Frank Moraes is a freelance writer and editor online and in print. He is educated as a scientist with a PhD in Atmospheric Physics. He has worked in climate science, remote sensing, throughout the computer industry, and as a college physics instructor. Find out more at About Frank Moraes.

6 thoughts on “Building Economic Inequality — What Will We Do?

  1. Also we need to remember that many calls for “reduced government spending” involve selling off government services. If you sell parking meters to a private company, you don’t spend on parking meters anymore so you’ve “cut the budget.” But rather than meter fees going into spending on other services, or being kept low enough to simply pay for the cost of upkeep, meter fees go to private profit, which will not be reinvested in anything likely useful. And what people pay to park will increase. (Which could be a good thing to reduce congestion and encourage other transit options, but a private interest won’t have those concerns in mind.)

    • Right. Local governments are especially good at this kind of short term thinking. But why not? The politicians will only be in office for the short term. On the other hand, as Dean Baker likes to point out, if we really are so concerned about the budget deficit, we have hundreds of trillions of dollars in land that we could sell.

  2. I have a dear friend who is a businesswoman who works insane hours to ensure her business is successful.

    She recently had a medical issue that required her to do something pointless and stupid (which is, after I checked, the fault of the legislature. One that is filled with a bunch of right wing Republicans who delight in inflicting as much misery as possible on people.) Where did she direct her rage? The people who are on Medicaid. Why? Because they have to do the same pointless and stupid thing but unlike them, she has to pay for the privilege. In vain I tried to point out her ire was being directed not at the people requiring her to do this pointless and stupid thing like it should be but the ones who are so broke they need public assistance. But she was having none of it. The poor get something for free and therefore regardless of who is actually making her suffer, they get the blame.

    Taking away their benefits would not change her need to do this pointless and stupid thing. That will still be there because the very people who would do as she wants-take away this poor person benefit-still are going to force her to do this thing.
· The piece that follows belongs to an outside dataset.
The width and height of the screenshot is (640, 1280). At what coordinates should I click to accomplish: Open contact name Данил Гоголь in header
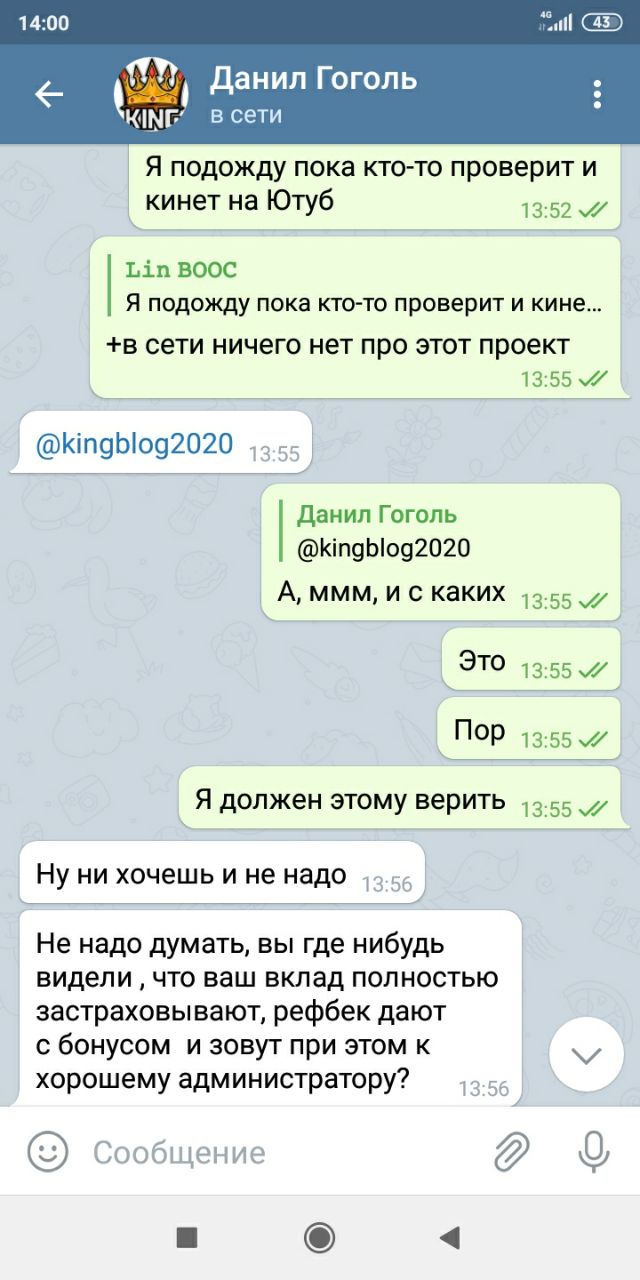pyautogui.click(x=313, y=78)
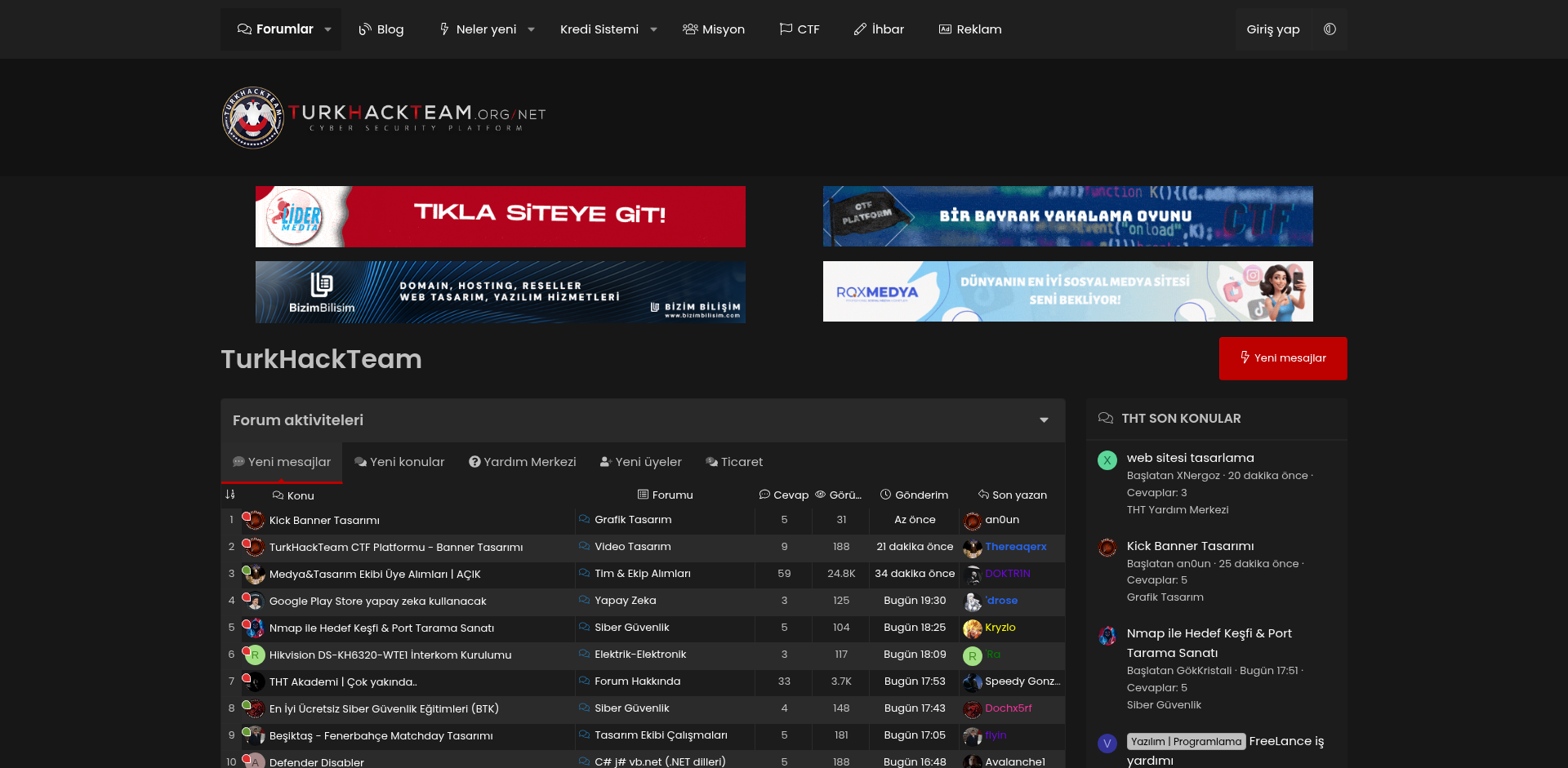The width and height of the screenshot is (1568, 768).
Task: Expand the Forumlar dropdown arrow
Action: coord(328,29)
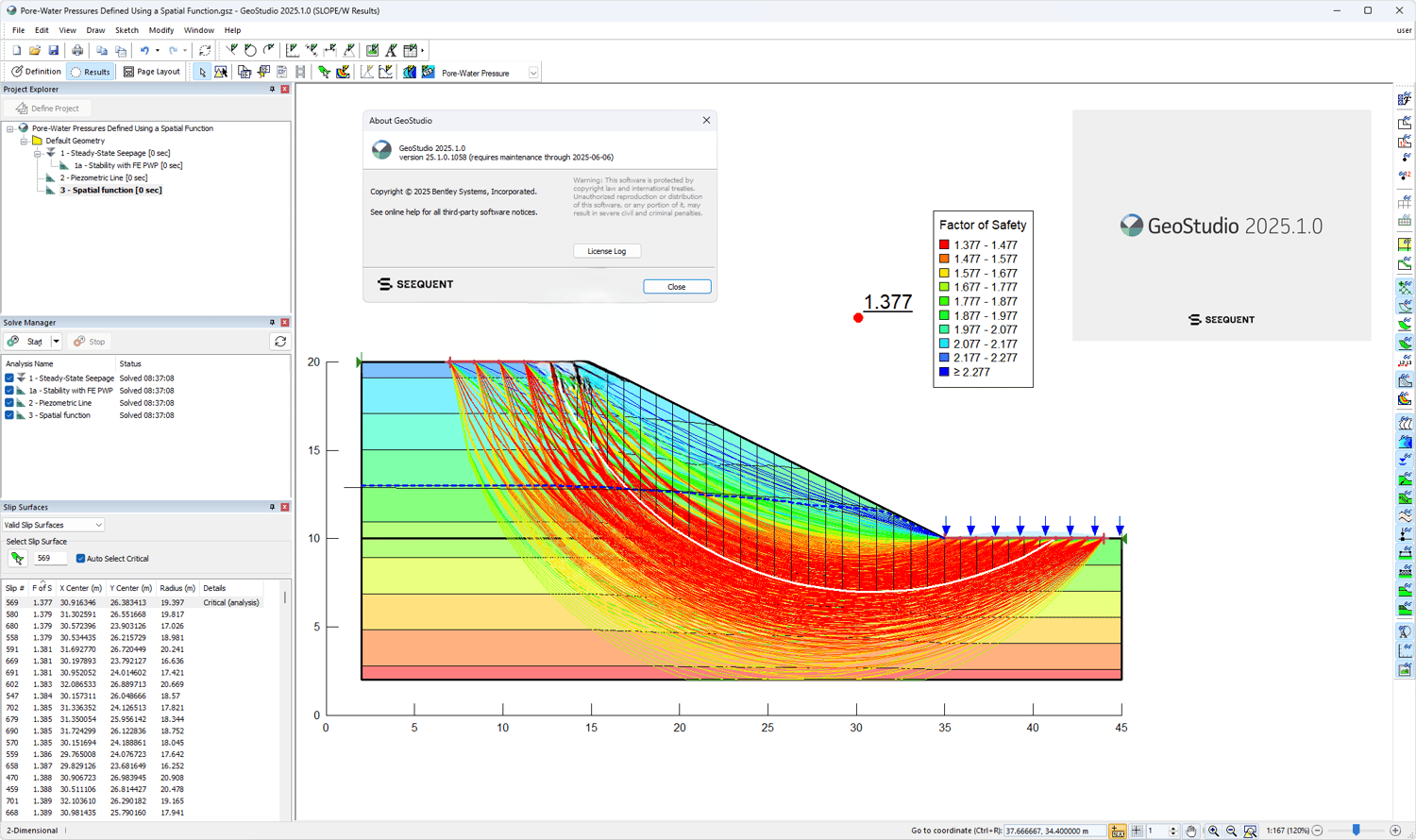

So oddly enough, the fact we have these bedrock programs that keep things from being totally desperate, is the reason we have such problems with the right wing in this country. It is still the old “they are getting something and I am not” problem the Republicans love to exploit to ensure that they can give money to the rich and screw over the middle class.

    • It’s amazing. But I would never underestimate the conservatives. If they didn’t have abortion (for example) to get people to support them, they would find something else. They really are amazing in that way.

      • They are adept at finding out what people really hate and using it to get their way.
        It is marketing, pure and simple and Democrats are terrible at it (well except Howard Dean but we all saw what happened there.) Which is why we only win when either the person is one of the best politicians of all time (Bill Clinton) or the country is about to go completely tits up and voters remember that they should put grown ups in charge for a while.

        • I always go with the economics, and it has never been wrong since Nixon: if the economy is improving (unemployment going down) in the first 9 months of the election year, the incumbent party wins; otherwise, it loses. But if we had nominated Howard Dean in 2004 (who I’m not fond of), we might have won that election because he would have made it about the Iraq War. That’s the one way to win against the economic fundamentals.